> _EXERCISE REQUIREMENTS_
Copy the data. Keep every character as given.

Saved entries
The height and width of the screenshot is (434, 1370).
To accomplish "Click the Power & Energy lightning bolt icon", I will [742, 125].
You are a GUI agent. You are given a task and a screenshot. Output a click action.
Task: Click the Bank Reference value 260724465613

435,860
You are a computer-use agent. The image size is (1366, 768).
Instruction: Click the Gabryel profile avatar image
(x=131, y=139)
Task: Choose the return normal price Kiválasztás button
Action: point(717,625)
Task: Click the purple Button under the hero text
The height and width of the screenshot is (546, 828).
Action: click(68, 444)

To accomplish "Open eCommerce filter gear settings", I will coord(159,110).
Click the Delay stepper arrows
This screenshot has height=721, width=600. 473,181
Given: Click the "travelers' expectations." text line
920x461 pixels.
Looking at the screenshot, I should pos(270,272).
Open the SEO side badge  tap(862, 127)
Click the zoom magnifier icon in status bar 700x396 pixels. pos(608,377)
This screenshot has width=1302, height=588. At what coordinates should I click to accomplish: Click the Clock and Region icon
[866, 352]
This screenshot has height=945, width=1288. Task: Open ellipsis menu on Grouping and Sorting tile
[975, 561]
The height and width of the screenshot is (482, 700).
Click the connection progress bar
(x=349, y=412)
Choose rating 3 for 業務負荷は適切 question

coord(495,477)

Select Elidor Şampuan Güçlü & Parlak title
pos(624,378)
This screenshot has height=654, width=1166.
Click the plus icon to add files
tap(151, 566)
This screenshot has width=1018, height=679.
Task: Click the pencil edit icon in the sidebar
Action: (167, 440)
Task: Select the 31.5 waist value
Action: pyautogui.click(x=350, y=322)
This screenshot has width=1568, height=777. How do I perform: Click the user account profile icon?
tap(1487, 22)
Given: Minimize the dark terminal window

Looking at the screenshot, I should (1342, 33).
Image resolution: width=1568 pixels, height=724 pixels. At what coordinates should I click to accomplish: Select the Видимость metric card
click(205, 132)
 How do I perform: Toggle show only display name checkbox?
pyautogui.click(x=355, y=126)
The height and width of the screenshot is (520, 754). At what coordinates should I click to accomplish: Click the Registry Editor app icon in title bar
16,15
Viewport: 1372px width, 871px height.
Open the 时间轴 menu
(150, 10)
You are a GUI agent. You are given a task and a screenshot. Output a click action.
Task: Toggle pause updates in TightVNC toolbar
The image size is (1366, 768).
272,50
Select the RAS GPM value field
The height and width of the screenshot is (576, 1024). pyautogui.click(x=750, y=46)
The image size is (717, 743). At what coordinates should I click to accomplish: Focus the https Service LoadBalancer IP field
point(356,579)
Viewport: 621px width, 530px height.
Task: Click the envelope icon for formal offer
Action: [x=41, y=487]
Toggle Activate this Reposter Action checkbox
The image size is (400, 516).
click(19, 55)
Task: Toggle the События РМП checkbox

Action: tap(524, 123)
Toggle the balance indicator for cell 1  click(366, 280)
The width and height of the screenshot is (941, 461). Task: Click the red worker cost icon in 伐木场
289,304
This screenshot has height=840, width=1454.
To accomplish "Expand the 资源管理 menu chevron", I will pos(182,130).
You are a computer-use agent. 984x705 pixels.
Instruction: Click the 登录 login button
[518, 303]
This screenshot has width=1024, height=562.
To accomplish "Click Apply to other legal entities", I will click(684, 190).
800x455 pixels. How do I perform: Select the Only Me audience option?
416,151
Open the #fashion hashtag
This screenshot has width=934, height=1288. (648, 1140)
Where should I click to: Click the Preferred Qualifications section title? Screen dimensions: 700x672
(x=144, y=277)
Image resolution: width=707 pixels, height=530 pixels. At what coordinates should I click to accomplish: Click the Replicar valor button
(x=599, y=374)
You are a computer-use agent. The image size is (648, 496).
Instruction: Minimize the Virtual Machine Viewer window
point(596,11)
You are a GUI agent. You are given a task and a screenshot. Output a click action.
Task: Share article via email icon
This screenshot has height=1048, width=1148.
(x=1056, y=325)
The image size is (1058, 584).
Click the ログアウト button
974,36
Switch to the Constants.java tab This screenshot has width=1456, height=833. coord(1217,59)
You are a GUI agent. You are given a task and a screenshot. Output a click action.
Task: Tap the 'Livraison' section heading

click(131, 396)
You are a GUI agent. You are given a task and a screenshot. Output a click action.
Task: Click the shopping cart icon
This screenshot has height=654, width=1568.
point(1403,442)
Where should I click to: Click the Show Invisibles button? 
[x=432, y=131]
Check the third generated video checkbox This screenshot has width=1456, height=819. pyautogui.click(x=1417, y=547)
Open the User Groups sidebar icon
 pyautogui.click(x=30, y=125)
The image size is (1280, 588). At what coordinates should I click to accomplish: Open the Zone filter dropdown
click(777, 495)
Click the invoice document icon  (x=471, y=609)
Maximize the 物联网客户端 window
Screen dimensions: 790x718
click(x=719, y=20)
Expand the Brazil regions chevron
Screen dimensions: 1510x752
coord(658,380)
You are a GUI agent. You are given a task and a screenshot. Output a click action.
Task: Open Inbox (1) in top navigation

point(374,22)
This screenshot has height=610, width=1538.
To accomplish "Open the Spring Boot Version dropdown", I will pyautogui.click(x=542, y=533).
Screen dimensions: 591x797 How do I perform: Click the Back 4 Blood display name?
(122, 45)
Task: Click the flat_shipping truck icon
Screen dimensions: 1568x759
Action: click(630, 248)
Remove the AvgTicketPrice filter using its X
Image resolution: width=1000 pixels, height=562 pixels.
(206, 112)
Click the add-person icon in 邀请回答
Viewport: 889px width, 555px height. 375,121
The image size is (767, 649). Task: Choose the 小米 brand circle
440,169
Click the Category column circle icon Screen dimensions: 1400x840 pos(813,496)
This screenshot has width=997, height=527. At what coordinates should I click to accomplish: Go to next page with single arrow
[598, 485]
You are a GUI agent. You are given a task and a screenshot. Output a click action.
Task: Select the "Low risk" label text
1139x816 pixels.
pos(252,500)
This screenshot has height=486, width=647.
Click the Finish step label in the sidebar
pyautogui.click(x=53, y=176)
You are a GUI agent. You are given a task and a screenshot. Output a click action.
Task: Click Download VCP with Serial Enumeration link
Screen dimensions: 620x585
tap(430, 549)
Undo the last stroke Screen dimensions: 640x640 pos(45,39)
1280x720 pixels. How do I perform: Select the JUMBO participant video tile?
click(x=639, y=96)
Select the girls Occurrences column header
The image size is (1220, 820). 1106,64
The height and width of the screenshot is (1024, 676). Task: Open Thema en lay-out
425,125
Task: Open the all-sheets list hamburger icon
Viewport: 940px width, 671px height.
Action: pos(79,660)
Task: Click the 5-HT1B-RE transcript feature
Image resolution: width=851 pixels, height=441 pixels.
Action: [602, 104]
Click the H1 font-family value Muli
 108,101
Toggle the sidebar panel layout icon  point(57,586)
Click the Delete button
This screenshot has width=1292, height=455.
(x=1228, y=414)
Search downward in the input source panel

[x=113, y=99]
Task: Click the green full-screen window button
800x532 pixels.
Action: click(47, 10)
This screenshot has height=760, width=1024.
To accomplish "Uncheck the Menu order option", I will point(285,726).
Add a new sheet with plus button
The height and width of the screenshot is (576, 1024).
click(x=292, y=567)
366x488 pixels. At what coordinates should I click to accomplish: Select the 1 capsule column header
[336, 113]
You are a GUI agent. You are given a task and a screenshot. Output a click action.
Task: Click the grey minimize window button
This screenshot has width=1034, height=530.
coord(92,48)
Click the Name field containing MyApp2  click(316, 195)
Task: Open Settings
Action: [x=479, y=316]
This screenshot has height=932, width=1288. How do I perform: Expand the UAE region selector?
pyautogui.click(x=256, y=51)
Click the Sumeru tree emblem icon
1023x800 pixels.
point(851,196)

> _SOLUTION_
The height and width of the screenshot is (434, 1370).
To accomplish "Click the Power & Energy lightning bolt icon", I will [742, 125].
You are a GUI agent. You are given a task and a screenshot. Output a click action.
Task: Click the Bank Reference value 260724465613

435,860
You are a computer-use agent. The image size is (1366, 768).
Instruction: Click the Gabryel profile avatar image
(x=131, y=139)
Task: Choose the return normal price Kiválasztás button
Action: point(717,625)
Task: Click the purple Button under the hero text
The height and width of the screenshot is (546, 828).
Action: click(68, 444)

To accomplish "Open eCommerce filter gear settings", I will coord(159,110).
Click the Delay stepper arrows
This screenshot has height=721, width=600. 473,181
Given: Click the "travelers' expectations." text line
920x461 pixels.
Looking at the screenshot, I should pos(270,272).
Open the SEO side badge  tap(862, 127)
Click the zoom magnifier icon in status bar 700x396 pixels. pos(608,377)
This screenshot has width=1302, height=588. At what coordinates should I click to accomplish: Click the Clock and Region icon
[866, 352]
This screenshot has height=945, width=1288. Task: Open ellipsis menu on Grouping and Sorting tile
[975, 561]
The height and width of the screenshot is (482, 700).
Click the connection progress bar
(x=349, y=412)
Choose rating 3 for 業務負荷は適切 question

coord(495,477)

Select Elidor Şampuan Güçlü & Parlak title
pos(624,378)
This screenshot has height=654, width=1166.
Click the plus icon to add files
tap(151, 566)
This screenshot has width=1018, height=679.
Task: Click the pencil edit icon in the sidebar
Action: (167, 440)
Task: Select the 31.5 waist value
Action: pyautogui.click(x=350, y=322)
This screenshot has width=1568, height=777. How do I perform: Click the user account profile icon?
tap(1487, 22)
Given: Minimize the dark terminal window

Looking at the screenshot, I should (1342, 33).
Image resolution: width=1568 pixels, height=724 pixels. At what coordinates should I click to accomplish: Select the Видимость metric card
click(205, 132)
 How do I perform: Toggle show only display name checkbox?
pyautogui.click(x=355, y=126)
The height and width of the screenshot is (520, 754). At what coordinates should I click to accomplish: Click the Registry Editor app icon in title bar
16,15
Viewport: 1372px width, 871px height.
Open the 时间轴 menu
(150, 10)
You are a GUI agent. You are given a task and a screenshot. Output a click action.
Task: Toggle pause updates in TightVNC toolbar
The image size is (1366, 768).
272,50
Select the RAS GPM value field
The height and width of the screenshot is (576, 1024). pyautogui.click(x=750, y=46)
The image size is (717, 743). At what coordinates should I click to accomplish: Focus the https Service LoadBalancer IP field
point(356,579)
Viewport: 621px width, 530px height.
Task: Click the envelope icon for formal offer
Action: [x=41, y=487]
Toggle Activate this Reposter Action checkbox
The image size is (400, 516).
click(19, 55)
Task: Toggle the События РМП checkbox

Action: tap(524, 123)
Toggle the balance indicator for cell 1  click(366, 280)
The width and height of the screenshot is (941, 461). Task: Click the red worker cost icon in 伐木场
289,304
This screenshot has height=840, width=1454.
To accomplish "Expand the 资源管理 menu chevron", I will pos(182,130).
You are a computer-use agent. 984x705 pixels.
Instruction: Click the 登录 login button
[518, 303]
This screenshot has width=1024, height=562.
To accomplish "Click Apply to other legal entities", I will click(684, 190).
800x455 pixels. How do I perform: Select the Only Me audience option?
416,151
Open the #fashion hashtag
This screenshot has width=934, height=1288. (648, 1140)
Where should I click to: Click the Preferred Qualifications section title? Screen dimensions: 700x672
(x=144, y=277)
Image resolution: width=707 pixels, height=530 pixels. At what coordinates should I click to accomplish: Click the Replicar valor button
(x=599, y=374)
You are a computer-use agent. The image size is (648, 496).
Instruction: Minimize the Virtual Machine Viewer window
point(596,11)
You are a GUI agent. You are given a task and a screenshot. Output a click action.
Task: Share article via email icon
This screenshot has height=1048, width=1148.
(x=1056, y=325)
The image size is (1058, 584).
Click the ログアウト button
974,36
Switch to the Constants.java tab This screenshot has width=1456, height=833. coord(1217,59)
You are a GUI agent. You are given a task and a screenshot. Output a click action.
Task: Tap the 'Livraison' section heading

click(131, 396)
You are a GUI agent. You are given a task and a screenshot. Output a click action.
Task: Click the shopping cart icon
This screenshot has height=654, width=1568.
point(1403,442)
Where should I click to: Click the Show Invisibles button? 
[x=432, y=131]
Check the third generated video checkbox This screenshot has width=1456, height=819. pyautogui.click(x=1417, y=547)
Open the User Groups sidebar icon
 pyautogui.click(x=30, y=125)
The image size is (1280, 588). At what coordinates should I click to accomplish: Open the Zone filter dropdown
click(777, 495)
Click the invoice document icon  (x=471, y=609)
Maximize the 物联网客户端 window
Screen dimensions: 790x718
click(x=719, y=20)
Expand the Brazil regions chevron
Screen dimensions: 1510x752
coord(658,380)
You are a GUI agent. You are given a task and a screenshot. Output a click action.
Task: Open Inbox (1) in top navigation

point(374,22)
This screenshot has height=610, width=1538.
To accomplish "Open the Spring Boot Version dropdown", I will pyautogui.click(x=542, y=533).
Screen dimensions: 591x797 How do I perform: Click the Back 4 Blood display name?
(122, 45)
Task: Click the flat_shipping truck icon
Screen dimensions: 1568x759
Action: click(630, 248)
Remove the AvgTicketPrice filter using its X
Image resolution: width=1000 pixels, height=562 pixels.
(206, 112)
Click the add-person icon in 邀请回答
Viewport: 889px width, 555px height. 375,121
The image size is (767, 649). Task: Choose the 小米 brand circle
440,169
Click the Category column circle icon Screen dimensions: 1400x840 pos(813,496)
This screenshot has width=997, height=527. At what coordinates should I click to accomplish: Go to next page with single arrow
[598, 485]
You are a GUI agent. You are given a task and a screenshot. Output a click action.
Task: Select the "Low risk" label text
1139x816 pixels.
pos(252,500)
This screenshot has height=486, width=647.
Click the Finish step label in the sidebar
pyautogui.click(x=53, y=176)
You are a GUI agent. You are given a task and a screenshot. Output a click action.
Task: Click Download VCP with Serial Enumeration link
Screen dimensions: 620x585
tap(430, 549)
Undo the last stroke Screen dimensions: 640x640 pos(45,39)
1280x720 pixels. How do I perform: Select the JUMBO participant video tile?
click(x=639, y=96)
Select the girls Occurrences column header
The image size is (1220, 820). 1106,64
The height and width of the screenshot is (1024, 676). Task: Open Thema en lay-out
425,125
Task: Open the all-sheets list hamburger icon
Viewport: 940px width, 671px height.
Action: pos(79,660)
Task: Click the 5-HT1B-RE transcript feature
Image resolution: width=851 pixels, height=441 pixels.
Action: [602, 104]
Click the H1 font-family value Muli
 108,101
Toggle the sidebar panel layout icon  point(57,586)
Click the Delete button
This screenshot has width=1292, height=455.
(x=1228, y=414)
Search downward in the input source panel

[x=113, y=99]
Task: Click the green full-screen window button
800x532 pixels.
Action: click(47, 10)
This screenshot has height=760, width=1024.
To accomplish "Uncheck the Menu order option", I will point(285,726).
Add a new sheet with plus button
The height and width of the screenshot is (576, 1024).
click(x=292, y=567)
366x488 pixels. At what coordinates should I click to accomplish: Select the 1 capsule column header
[336, 113]
You are a GUI agent. You are given a task and a screenshot. Output a click action.
Task: Click the grey minimize window button
This screenshot has width=1034, height=530.
coord(92,48)
Click the Name field containing MyApp2  click(316, 195)
Task: Open Settings
Action: [x=479, y=316]
This screenshot has height=932, width=1288. How do I perform: Expand the UAE region selector?
pyautogui.click(x=256, y=51)
Click the Sumeru tree emblem icon
1023x800 pixels.
point(851,196)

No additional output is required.